◆ What is needed ◆
Rewrite these lines with "screen agent" in place of every "GUI agent", changing nothing else.

Records from a data source:
/---
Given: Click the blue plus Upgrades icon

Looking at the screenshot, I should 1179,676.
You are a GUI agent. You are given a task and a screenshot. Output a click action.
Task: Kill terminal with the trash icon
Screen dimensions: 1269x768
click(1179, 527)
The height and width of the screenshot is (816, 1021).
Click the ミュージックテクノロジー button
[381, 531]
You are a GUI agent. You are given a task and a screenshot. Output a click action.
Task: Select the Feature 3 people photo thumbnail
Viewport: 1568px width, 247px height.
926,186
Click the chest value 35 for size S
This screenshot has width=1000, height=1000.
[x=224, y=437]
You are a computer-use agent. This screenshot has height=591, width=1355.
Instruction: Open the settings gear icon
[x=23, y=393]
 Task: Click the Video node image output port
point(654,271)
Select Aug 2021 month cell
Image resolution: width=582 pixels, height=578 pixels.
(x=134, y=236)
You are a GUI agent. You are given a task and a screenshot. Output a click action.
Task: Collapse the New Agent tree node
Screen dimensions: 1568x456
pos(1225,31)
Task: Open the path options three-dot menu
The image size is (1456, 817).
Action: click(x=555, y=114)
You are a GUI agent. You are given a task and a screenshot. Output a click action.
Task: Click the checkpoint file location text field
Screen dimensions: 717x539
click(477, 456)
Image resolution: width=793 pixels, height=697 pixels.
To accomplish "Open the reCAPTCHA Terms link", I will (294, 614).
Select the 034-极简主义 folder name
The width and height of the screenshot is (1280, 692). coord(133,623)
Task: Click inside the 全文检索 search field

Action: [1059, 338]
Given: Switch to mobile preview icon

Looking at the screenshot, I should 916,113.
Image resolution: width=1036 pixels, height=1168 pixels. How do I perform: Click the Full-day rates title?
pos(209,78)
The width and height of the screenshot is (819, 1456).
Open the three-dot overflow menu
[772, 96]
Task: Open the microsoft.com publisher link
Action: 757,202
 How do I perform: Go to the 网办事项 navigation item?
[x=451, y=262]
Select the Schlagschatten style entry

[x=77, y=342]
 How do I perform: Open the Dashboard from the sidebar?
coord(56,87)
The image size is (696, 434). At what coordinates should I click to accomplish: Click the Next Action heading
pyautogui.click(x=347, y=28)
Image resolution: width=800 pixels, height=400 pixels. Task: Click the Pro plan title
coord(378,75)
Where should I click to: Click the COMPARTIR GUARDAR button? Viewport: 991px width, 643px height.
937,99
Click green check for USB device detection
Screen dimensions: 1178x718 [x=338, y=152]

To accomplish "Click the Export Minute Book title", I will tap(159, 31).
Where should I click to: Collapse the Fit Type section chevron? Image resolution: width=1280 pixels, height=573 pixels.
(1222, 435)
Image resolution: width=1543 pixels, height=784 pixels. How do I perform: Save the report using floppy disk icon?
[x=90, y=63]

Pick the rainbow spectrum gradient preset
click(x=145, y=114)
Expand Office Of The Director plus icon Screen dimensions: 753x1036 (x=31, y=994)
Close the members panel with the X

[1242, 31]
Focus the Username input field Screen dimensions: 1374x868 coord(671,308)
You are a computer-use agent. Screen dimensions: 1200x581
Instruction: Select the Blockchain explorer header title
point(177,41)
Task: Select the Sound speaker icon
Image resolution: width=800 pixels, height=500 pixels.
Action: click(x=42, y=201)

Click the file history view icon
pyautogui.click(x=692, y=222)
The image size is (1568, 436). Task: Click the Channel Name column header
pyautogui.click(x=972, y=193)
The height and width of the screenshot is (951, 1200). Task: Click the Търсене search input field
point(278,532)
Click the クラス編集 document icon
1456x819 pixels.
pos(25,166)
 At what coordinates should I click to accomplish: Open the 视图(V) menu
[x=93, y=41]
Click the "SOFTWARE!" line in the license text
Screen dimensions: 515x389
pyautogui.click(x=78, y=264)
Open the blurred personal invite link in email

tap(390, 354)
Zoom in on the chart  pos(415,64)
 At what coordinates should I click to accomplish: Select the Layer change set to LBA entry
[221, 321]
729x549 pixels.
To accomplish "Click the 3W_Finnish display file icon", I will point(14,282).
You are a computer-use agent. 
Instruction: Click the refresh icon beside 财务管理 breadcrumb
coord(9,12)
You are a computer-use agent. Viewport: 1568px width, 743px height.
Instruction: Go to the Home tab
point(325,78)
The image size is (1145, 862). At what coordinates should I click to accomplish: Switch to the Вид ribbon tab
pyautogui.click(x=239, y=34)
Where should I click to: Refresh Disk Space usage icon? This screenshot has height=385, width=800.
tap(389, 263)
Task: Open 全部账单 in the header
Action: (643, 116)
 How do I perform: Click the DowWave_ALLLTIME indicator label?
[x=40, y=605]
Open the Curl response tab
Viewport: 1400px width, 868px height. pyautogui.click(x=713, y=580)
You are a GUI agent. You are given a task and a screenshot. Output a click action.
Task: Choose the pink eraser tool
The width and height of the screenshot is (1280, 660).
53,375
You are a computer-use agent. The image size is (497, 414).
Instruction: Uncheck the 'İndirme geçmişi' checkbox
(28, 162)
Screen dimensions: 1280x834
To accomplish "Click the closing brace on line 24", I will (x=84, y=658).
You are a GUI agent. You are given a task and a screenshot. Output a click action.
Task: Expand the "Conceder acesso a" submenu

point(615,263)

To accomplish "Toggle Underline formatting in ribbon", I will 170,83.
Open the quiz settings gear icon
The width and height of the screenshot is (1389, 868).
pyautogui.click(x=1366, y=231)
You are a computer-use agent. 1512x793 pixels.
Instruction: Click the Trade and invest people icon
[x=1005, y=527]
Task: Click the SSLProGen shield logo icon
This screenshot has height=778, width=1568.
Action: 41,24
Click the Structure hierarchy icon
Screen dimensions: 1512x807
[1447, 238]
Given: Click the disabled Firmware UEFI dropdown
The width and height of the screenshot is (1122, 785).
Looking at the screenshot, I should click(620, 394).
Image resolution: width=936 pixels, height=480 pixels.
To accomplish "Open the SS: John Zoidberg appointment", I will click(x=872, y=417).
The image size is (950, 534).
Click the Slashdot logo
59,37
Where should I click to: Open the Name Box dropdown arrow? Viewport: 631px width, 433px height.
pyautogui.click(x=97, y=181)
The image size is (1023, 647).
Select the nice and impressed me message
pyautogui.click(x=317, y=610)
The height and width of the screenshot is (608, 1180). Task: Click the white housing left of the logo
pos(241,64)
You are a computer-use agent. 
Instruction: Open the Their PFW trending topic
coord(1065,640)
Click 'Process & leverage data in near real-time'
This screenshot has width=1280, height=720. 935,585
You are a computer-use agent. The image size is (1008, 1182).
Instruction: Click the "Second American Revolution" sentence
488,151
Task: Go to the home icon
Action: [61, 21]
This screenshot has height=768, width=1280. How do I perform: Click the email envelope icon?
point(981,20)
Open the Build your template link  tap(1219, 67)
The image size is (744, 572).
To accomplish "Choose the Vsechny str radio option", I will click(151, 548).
\---
◆ Result of the task ◆
Given: Click the blue plus Upgrades icon

Looking at the screenshot, I should 1179,676.
You are a screen agent. You are given a task and a screenshot. Output a click action.
Task: Kill terminal with the trash icon
Screen dimensions: 1269x768
click(1179, 527)
The height and width of the screenshot is (816, 1021).
Click the ミュージックテクノロジー button
[381, 531]
You are a screen agent. You are given a task and a screenshot. Output a click action.
Task: Select the Feature 3 people photo thumbnail
Viewport: 1568px width, 247px height.
926,186
Click the chest value 35 for size S
This screenshot has width=1000, height=1000.
[x=224, y=437]
You are a computer-use agent. This screenshot has height=591, width=1355.
Instruction: Open the settings gear icon
[x=23, y=393]
 Task: Click the Video node image output port
point(654,271)
Select Aug 2021 month cell
Image resolution: width=582 pixels, height=578 pixels.
(x=134, y=236)
You are a screen agent. You are given a task and a screenshot. Output a click action.
Task: Collapse the New Agent tree node
Screen dimensions: 1568x456
pos(1225,31)
Task: Open the path options three-dot menu
The image size is (1456, 817).
Action: click(x=555, y=114)
You are a screen agent. You are given a task and a screenshot. Output a click action.
Task: Click the checkpoint file location text field
Screen dimensions: 717x539
click(477, 456)
Image resolution: width=793 pixels, height=697 pixels.
To accomplish "Open the reCAPTCHA Terms link", I will (294, 614).
Select the 034-极简主义 folder name
The width and height of the screenshot is (1280, 692). coord(133,623)
Task: Click inside the 全文检索 search field

Action: [1059, 338]
Given: Switch to mobile preview icon

Looking at the screenshot, I should 916,113.
Image resolution: width=1036 pixels, height=1168 pixels. How do I perform: Click the Full-day rates title?
pos(209,78)
The width and height of the screenshot is (819, 1456).
Open the three-dot overflow menu
[772, 96]
Task: Open the microsoft.com publisher link
Action: 757,202
 How do I perform: Go to the 网办事项 navigation item?
[x=451, y=262]
Select the Schlagschatten style entry

[x=77, y=342]
 How do I perform: Open the Dashboard from the sidebar?
coord(56,87)
The image size is (696, 434). At what coordinates should I click to accomplish: Click the Next Action heading
pyautogui.click(x=347, y=28)
Image resolution: width=800 pixels, height=400 pixels. Task: Click the Pro plan title
coord(378,75)
Where should I click to: Click the COMPARTIR GUARDAR button? Viewport: 991px width, 643px height.
937,99
Click green check for USB device detection
Screen dimensions: 1178x718 [x=338, y=152]

To accomplish "Click the Export Minute Book title", I will tap(159, 31).
Where should I click to: Collapse the Fit Type section chevron? Image resolution: width=1280 pixels, height=573 pixels.
(1222, 435)
Image resolution: width=1543 pixels, height=784 pixels. How do I perform: Save the report using floppy disk icon?
[x=90, y=63]

Pick the rainbow spectrum gradient preset
click(x=145, y=114)
Expand Office Of The Director plus icon Screen dimensions: 753x1036 (x=31, y=994)
Close the members panel with the X

[1242, 31]
Focus the Username input field Screen dimensions: 1374x868 coord(671,308)
You are a computer-use agent. Screen dimensions: 1200x581
Instruction: Select the Blockchain explorer header title
point(177,41)
Task: Select the Sound speaker icon
Image resolution: width=800 pixels, height=500 pixels.
Action: click(x=42, y=201)

Click the file history view icon
pyautogui.click(x=692, y=222)
The image size is (1568, 436). Task: Click the Channel Name column header
pyautogui.click(x=972, y=193)
The height and width of the screenshot is (951, 1200). Task: Click the Търсене search input field
point(278,532)
Click the クラス編集 document icon
1456x819 pixels.
pos(25,166)
 At what coordinates should I click to accomplish: Open the 视图(V) menu
[x=93, y=41]
Click the "SOFTWARE!" line in the license text
Screen dimensions: 515x389
pyautogui.click(x=78, y=264)
Open the blurred personal invite link in email

tap(390, 354)
Zoom in on the chart  pos(415,64)
 At what coordinates should I click to accomplish: Select the Layer change set to LBA entry
[221, 321]
729x549 pixels.
To accomplish "Click the 3W_Finnish display file icon", I will point(14,282).
You are a computer-use agent. 
Instruction: Click the refresh icon beside 财务管理 breadcrumb
coord(9,12)
You are a computer-use agent. Viewport: 1568px width, 743px height.
Instruction: Go to the Home tab
point(325,78)
The image size is (1145, 862). At what coordinates should I click to accomplish: Switch to the Вид ribbon tab
pyautogui.click(x=239, y=34)
Where should I click to: Refresh Disk Space usage icon? This screenshot has height=385, width=800.
tap(389, 263)
Task: Open 全部账单 in the header
Action: (643, 116)
 How do I perform: Click the DowWave_ALLLTIME indicator label?
[x=40, y=605]
Open the Curl response tab
Viewport: 1400px width, 868px height. pyautogui.click(x=713, y=580)
You are a screen agent. You are given a task and a screenshot. Output a click action.
Task: Choose the pink eraser tool
The width and height of the screenshot is (1280, 660).
53,375
You are a computer-use agent. The image size is (497, 414).
Instruction: Uncheck the 'İndirme geçmişi' checkbox
(28, 162)
Screen dimensions: 1280x834
To accomplish "Click the closing brace on line 24", I will (x=84, y=658).
You are a screen agent. You are given a task and a screenshot. Output a click action.
Task: Expand the "Conceder acesso a" submenu

point(615,263)

To accomplish "Toggle Underline formatting in ribbon", I will 170,83.
Open the quiz settings gear icon
The width and height of the screenshot is (1389, 868).
pyautogui.click(x=1366, y=231)
You are a computer-use agent. 1512x793 pixels.
Instruction: Click the Trade and invest people icon
[x=1005, y=527]
Task: Click the SSLProGen shield logo icon
This screenshot has height=778, width=1568.
Action: 41,24
Click the Structure hierarchy icon
Screen dimensions: 1512x807
[1447, 238]
Given: Click the disabled Firmware UEFI dropdown
The width and height of the screenshot is (1122, 785).
Looking at the screenshot, I should click(620, 394).
Image resolution: width=936 pixels, height=480 pixels.
To accomplish "Open the SS: John Zoidberg appointment", I will click(x=872, y=417).
The image size is (950, 534).
Click the Slashdot logo
59,37
Where should I click to: Open the Name Box dropdown arrow? Viewport: 631px width, 433px height.
pyautogui.click(x=97, y=181)
The image size is (1023, 647).
Select the nice and impressed me message
pyautogui.click(x=317, y=610)
The height and width of the screenshot is (608, 1180). Task: Click the white housing left of the logo
pos(241,64)
You are a computer-use agent. 
Instruction: Open the Their PFW trending topic
coord(1065,640)
Click 'Process & leverage data in near real-time'
This screenshot has width=1280, height=720. 935,585
You are a computer-use agent. The image size is (1008, 1182).
Instruction: Click the "Second American Revolution" sentence
488,151
Task: Go to the home icon
Action: [61, 21]
This screenshot has height=768, width=1280. How do I perform: Click the email envelope icon?
point(981,20)
Open the Build your template link  tap(1219, 67)
The image size is (744, 572).
To accomplish "Choose the Vsechny str radio option", I will click(151, 548).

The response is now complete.